The second method is not how one traditionally makes a meringue... is it effective at all?


----------



## ed buchanan (May 29, 2006)

Recipe contradics itself. Beginning says "beat egg whites till almost stiff , later says beat till stiff? Which is it? This could make a big difference.:bounce:


----------



## jfield (Sep 4, 2008)

I don't see a contradiction in the recipe--the recipe author just forgot to say "beaten stiff" one place or the other. I doubt you stiffly beat beaten egg whites, yes? 

The second method does work very well--this is the method you'd use if you wanted to make a meringue crisp all the way through w/o its browning at all; around here, they're called "forgotten cookies" for obvious reasons!


----------



## qahtan (Dec 7, 2003)

I would have made Italian meringue and stirred in the choc chips. qahtan


----------



## mezzaluna (Aug 29, 2000)

Thanks for your perspectives. I'll fiddle around with these and see what works best. My DH will gladly consume the trials!


----------



## m brown (May 29, 1999)

whip your egg whites and sugar over a double boiler untill warm and the sugar is melted. do this in the bowl you are going to whip them in (IE mixer bowl)
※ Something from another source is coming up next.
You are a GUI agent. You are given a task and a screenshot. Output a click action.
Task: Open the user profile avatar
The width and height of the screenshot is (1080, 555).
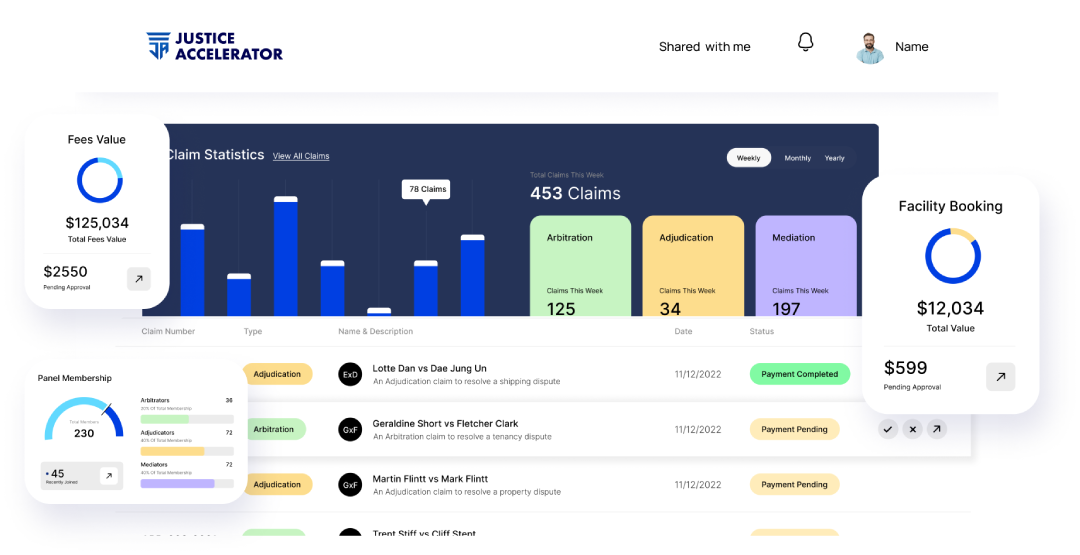click(870, 47)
add the vanilla and whip on the mixer with the whip attachment until fully whipped - stiff peaks.

fold in the ingredients - chips and nuts ( try sliced almonds as they are less greasy.)

Put onto parchment on a sheet pan. 

bake at the lowest setting for an hour then shut off for an hour or two. 

Grease on the paper is going to break down the meringue-sticky. 
not enough time in the warm oven will make them sticky and too much heat will caramelize the meringue. 

HAPPY BAKING!


----------